Brew Bars
Talking with Tom Sobey of Origin Coffee Roasters recently, he explained the rationale behind installing a brew bar at their landmark Shoreditch cafe. Tom told me that visitors from Cornwall often came up to London with an expectation (created in part by writers like us) that they could chat away with baristas. When they arrived they often found busy baristas juggling orders and serving long lines of customers. With that desire to create a space for chat with the barista over coffee, Origin made sure that a brew bar featured in their first London café.
Sitting at the bar, Cheers-style, we can watch the brewing process closely and engage with the baristas (when they have time). We can savour the coffee and the conversation. LT wrote an article for us about the value of that social interaction and the best places to find it. These days, as it becomes more and more difficult to make coffee shops work economically, brew bars are becoming an endangered species. As Chloe Callow (editor of Caffeine magazine) puts it, “Yes, I often lament the lack. It's where I learnt and became inspired by coffee and where I will always sit, be it in a cafe, wine bar, restaurant or cocktail bar.”
Sometimes it’s not just for financial reasons but for design reasons that a sit down brew bar or even lean to espresso bar just doesn’t fit. Of course the high volume coffee shops in the city wouldn’t always allow a structure like this but the question has to be…is the relative monoculture of café design a factor behind the rarity of brew bars like this. Historically, cafes like Mother’s Milk and Penny University pop-up emphasised customer interaction almost to the exclusion of financial motivation. If we consider for a moment the amount of labour necessary for say a v60 pourover versus a batch brew filter or flat white, we could argue that pourover coffee is hugely under-priced and other drinks subsidise it. Perhaps pourover coffee is the loss leader of the progressive coffee scene?
Of course, in reality, most of the time cafes only serve pourover filter if they have the staff or the time, or they expect the customer to wait. It would make sense for relatively busy cafes to have pourovers available only within certain quiet hours. Certainly there are certain places we wouldn’t order a pourover if it was busy, it would be polite to order a batch brew filter or espresso based drink. ‘Have you got time to make me a filter?’ is my usual question when visiting Milk Bar in Soho. They usually do have time to make me a lovely Kalita.
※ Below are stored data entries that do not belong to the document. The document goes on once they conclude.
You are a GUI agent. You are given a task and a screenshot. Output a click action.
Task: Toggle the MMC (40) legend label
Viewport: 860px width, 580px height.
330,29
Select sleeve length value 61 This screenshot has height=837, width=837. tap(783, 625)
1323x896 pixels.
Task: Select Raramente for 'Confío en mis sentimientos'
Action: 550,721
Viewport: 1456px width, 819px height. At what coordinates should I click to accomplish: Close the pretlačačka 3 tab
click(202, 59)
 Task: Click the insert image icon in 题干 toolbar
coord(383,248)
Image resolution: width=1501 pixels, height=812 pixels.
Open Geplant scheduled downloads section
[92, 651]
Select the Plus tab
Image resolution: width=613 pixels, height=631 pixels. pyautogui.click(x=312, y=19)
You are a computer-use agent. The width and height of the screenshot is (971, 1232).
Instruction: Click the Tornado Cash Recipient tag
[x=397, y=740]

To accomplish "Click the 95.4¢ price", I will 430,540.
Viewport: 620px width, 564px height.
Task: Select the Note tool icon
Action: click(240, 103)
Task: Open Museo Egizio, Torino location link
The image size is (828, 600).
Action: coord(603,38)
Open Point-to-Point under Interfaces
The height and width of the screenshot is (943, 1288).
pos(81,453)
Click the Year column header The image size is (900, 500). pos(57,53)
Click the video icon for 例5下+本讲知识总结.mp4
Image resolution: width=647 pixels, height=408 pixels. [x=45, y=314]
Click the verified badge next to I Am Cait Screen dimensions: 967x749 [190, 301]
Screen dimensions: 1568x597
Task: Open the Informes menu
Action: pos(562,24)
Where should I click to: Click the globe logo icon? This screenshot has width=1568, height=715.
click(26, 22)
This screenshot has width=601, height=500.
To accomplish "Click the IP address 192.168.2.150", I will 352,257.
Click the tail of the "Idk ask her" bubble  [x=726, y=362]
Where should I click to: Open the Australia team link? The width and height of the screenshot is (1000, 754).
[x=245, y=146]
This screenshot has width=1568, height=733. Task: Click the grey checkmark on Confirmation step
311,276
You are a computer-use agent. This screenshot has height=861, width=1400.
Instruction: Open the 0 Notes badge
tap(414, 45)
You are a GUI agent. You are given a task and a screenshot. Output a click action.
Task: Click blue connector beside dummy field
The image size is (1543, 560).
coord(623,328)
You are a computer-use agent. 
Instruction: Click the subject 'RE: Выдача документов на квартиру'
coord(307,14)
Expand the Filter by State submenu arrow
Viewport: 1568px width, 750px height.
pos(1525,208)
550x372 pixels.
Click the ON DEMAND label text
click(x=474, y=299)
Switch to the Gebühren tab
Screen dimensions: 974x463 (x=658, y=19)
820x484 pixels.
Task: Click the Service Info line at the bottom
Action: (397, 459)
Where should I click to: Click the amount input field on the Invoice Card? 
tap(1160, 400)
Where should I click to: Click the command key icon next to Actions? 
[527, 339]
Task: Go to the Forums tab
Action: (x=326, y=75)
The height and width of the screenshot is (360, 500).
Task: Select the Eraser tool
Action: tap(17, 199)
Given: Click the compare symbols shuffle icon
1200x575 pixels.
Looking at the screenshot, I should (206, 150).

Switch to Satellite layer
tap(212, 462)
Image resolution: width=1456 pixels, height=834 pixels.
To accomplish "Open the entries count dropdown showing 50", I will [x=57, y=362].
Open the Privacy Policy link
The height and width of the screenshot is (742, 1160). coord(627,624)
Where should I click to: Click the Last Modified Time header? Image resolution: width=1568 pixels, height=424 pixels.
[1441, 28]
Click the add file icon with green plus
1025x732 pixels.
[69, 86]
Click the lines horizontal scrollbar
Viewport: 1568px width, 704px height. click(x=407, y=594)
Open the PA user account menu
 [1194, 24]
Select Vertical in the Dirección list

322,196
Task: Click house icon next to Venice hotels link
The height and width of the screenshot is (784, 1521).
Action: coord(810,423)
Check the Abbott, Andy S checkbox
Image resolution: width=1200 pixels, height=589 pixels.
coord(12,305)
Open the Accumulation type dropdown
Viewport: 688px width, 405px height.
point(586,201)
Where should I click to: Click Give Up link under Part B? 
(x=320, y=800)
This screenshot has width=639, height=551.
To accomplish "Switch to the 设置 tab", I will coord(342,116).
So…our favourite brew bars to sit at…
Origin Coffee Roasters Shoreditch
This delightful space has a great team of staff who are intensely focussed on coffee quality. The bar with a row of Kalita Waves by the sunny window is one of our favourite spots to be. Staff make time to talk and are very knowledgeable, Origin support their staff through competitions and place a high value on staff growing their coffee knowledge. Origin are also roasting some superb coffee these days. John Dunbar Kilburn’s superb mural acts as an effective backdrop.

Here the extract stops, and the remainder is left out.